[Records contained in a dataset]
(begin)

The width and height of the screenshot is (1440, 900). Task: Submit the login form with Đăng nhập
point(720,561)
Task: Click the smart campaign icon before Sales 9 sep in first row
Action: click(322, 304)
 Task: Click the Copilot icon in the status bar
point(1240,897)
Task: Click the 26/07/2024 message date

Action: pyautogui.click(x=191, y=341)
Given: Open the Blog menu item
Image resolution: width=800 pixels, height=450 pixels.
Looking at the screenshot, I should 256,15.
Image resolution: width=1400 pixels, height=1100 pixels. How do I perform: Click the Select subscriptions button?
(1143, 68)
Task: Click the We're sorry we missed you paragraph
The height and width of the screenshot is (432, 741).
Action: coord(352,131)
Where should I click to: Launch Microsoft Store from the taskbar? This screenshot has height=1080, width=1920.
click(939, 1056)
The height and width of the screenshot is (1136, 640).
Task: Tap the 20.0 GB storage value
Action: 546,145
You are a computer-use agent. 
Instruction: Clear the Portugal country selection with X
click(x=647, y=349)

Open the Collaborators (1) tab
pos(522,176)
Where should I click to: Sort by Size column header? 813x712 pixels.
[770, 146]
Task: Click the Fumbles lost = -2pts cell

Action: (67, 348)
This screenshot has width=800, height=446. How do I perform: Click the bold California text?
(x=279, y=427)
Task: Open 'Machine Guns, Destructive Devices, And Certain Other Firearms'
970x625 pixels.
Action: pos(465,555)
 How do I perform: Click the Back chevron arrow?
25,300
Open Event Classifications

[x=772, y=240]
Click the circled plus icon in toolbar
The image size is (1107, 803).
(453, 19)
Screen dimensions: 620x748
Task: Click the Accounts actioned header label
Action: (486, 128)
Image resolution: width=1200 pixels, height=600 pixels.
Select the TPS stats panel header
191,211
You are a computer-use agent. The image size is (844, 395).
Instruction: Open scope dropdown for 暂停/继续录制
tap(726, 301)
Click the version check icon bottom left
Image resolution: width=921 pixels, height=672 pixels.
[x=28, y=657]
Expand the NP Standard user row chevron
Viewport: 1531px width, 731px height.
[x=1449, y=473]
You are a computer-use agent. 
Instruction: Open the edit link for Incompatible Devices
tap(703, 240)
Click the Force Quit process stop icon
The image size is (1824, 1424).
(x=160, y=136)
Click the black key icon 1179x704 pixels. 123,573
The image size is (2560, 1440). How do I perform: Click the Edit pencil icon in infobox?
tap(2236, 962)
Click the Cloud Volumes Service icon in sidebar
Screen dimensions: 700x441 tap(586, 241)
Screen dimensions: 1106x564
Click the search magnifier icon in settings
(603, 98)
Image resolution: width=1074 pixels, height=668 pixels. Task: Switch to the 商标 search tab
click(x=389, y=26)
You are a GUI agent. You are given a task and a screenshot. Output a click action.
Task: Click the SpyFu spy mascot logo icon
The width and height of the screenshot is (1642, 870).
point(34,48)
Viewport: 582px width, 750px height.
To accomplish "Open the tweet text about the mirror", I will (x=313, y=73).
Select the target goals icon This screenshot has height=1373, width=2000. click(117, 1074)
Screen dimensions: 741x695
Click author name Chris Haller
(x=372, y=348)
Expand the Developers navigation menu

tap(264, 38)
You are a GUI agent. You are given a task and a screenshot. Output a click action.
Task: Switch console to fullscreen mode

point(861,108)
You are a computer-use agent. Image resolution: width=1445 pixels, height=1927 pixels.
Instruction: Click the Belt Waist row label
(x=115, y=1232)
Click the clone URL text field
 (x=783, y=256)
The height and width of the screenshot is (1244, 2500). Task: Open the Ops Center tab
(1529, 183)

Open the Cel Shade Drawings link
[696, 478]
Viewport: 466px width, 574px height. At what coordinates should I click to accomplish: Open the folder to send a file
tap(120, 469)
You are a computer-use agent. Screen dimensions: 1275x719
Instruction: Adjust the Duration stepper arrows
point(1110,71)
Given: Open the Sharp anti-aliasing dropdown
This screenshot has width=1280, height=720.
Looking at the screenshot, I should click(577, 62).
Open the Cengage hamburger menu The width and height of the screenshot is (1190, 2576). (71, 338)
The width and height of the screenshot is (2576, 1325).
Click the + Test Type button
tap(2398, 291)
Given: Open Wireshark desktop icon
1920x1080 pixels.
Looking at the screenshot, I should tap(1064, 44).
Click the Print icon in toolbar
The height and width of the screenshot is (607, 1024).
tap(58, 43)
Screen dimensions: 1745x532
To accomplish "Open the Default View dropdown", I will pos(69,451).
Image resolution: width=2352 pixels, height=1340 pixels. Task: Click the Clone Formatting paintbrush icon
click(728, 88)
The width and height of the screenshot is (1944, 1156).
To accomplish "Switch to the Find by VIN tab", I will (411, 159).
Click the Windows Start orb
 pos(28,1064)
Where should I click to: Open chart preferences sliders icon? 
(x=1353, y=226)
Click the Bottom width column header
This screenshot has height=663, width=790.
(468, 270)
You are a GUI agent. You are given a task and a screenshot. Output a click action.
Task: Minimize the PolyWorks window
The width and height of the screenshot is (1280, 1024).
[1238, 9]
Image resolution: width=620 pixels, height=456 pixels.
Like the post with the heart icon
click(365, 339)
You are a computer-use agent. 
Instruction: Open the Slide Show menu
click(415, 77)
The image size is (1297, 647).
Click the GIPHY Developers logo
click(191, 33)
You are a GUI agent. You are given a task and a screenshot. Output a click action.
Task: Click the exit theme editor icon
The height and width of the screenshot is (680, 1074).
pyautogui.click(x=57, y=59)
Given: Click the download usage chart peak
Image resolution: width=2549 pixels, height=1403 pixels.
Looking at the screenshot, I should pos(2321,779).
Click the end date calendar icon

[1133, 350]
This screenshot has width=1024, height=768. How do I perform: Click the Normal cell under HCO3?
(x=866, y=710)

(end)

**Aim**
Turn the lines from the one containing "Given: Click the download usage chart peak" through the end of the records into a numbered list, omitting any blank lines.

**Task output**
1. Given: Click the download usage chart peak
2. Image resolution: width=2549 pixels, height=1403 pixels.
3. Looking at the screenshot, I should pos(2321,779).
4. Click the end date calendar icon
5. [1133, 350]
6. This screenshot has width=1024, height=768. How do I perform: Click the Normal cell under HCO3?
7. (x=866, y=710)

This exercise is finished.